(EXERCISE DESCRIPTION): Copy the data below, from the line containing "Identify the location" through the line containing "(201, 596).", keeping the requests and shifting every coordinate in the answers by adding 35. Leave the pictures out.

(THE INPUT):
----------
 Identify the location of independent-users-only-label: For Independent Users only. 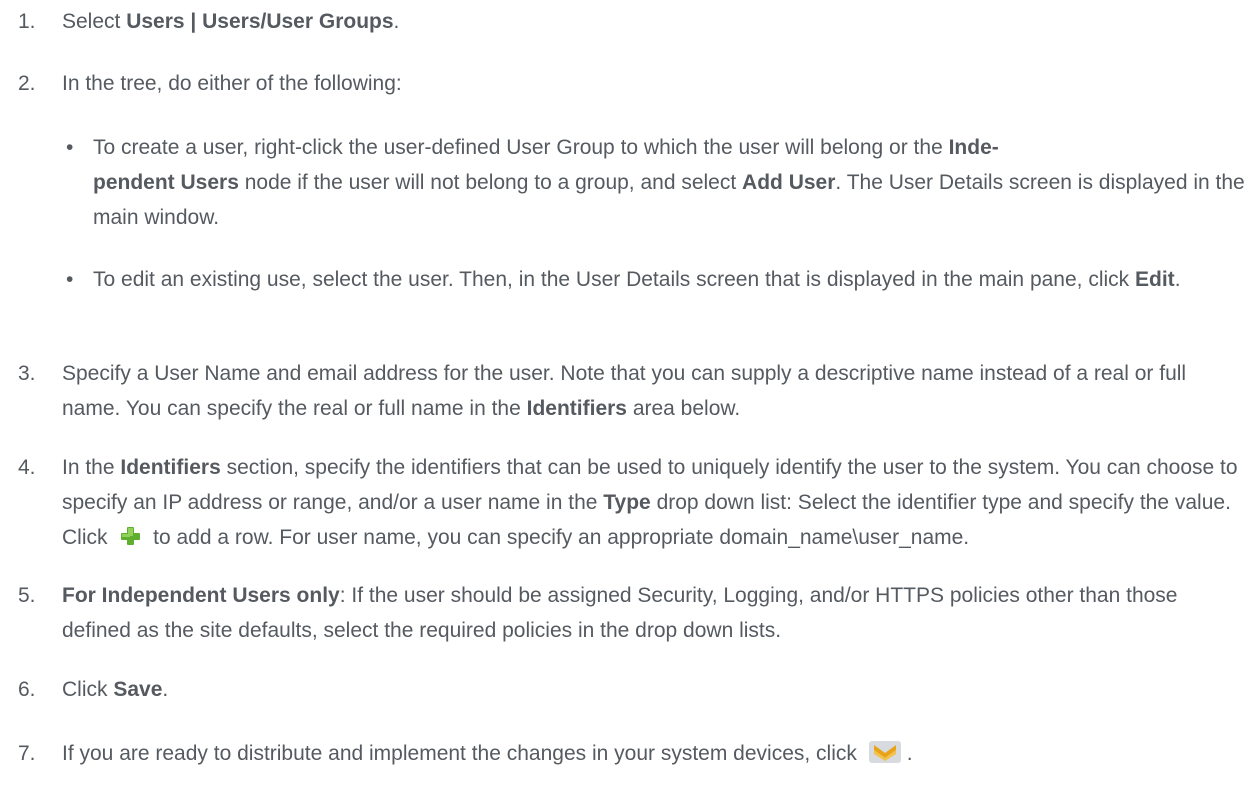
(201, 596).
----------
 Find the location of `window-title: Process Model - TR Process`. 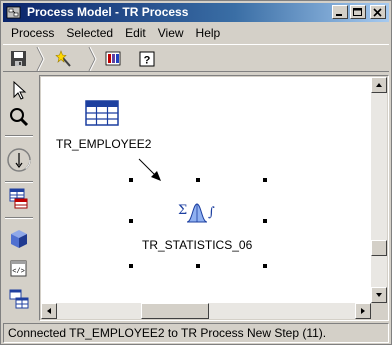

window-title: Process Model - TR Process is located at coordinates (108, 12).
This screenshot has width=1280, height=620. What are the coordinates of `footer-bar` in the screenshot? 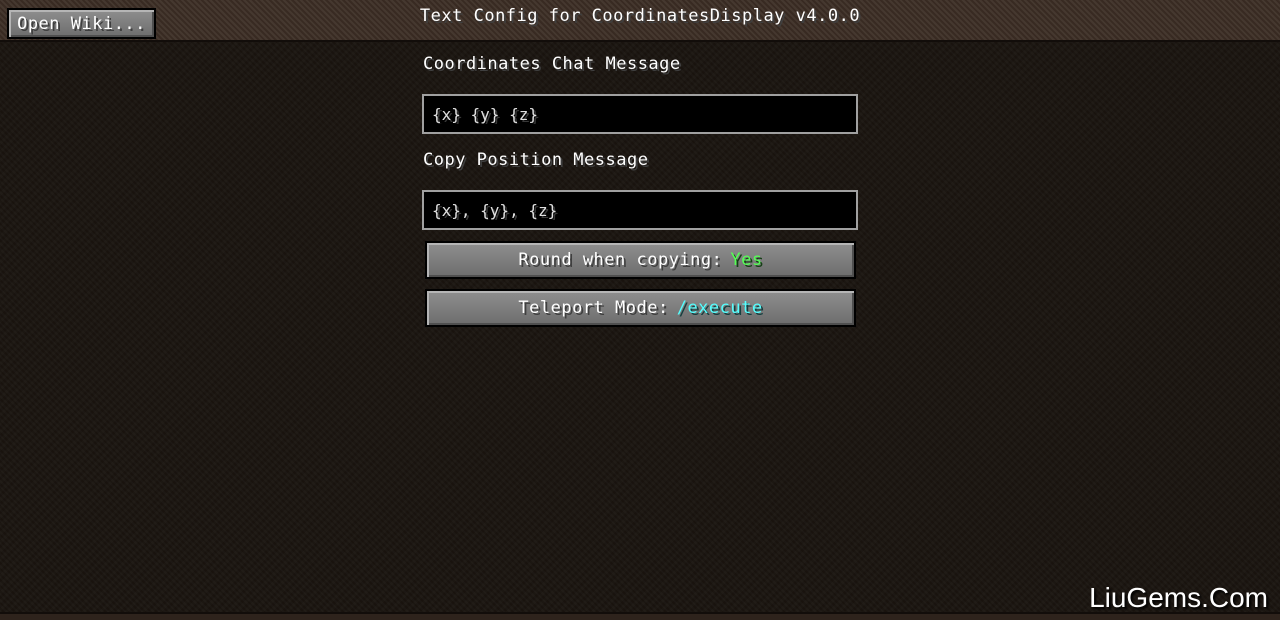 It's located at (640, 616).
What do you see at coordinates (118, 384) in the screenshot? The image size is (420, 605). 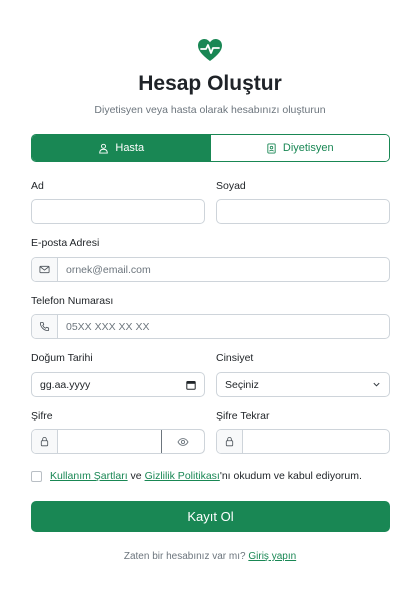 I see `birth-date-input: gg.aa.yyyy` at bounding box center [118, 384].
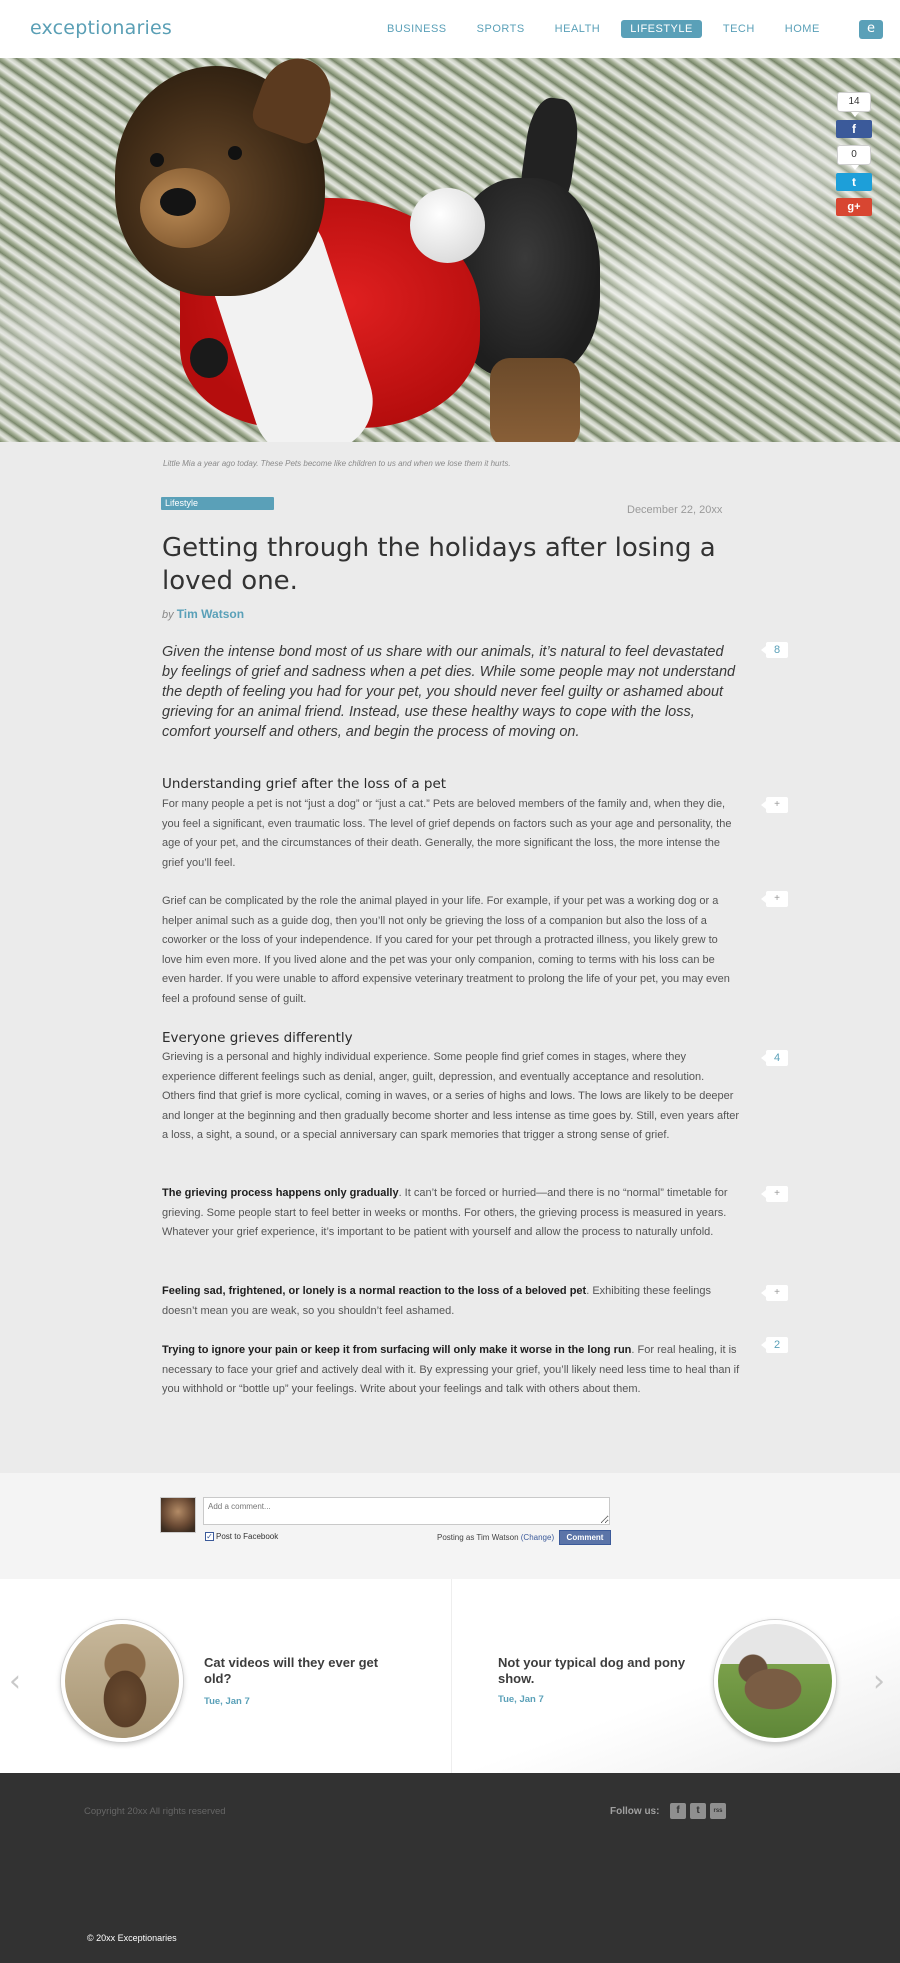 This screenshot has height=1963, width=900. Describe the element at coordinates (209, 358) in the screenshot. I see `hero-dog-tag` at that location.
----------
(RESPONSE BOX):
 Identify the location of independent-users-only-label: For Independent Users only. 
(236, 631).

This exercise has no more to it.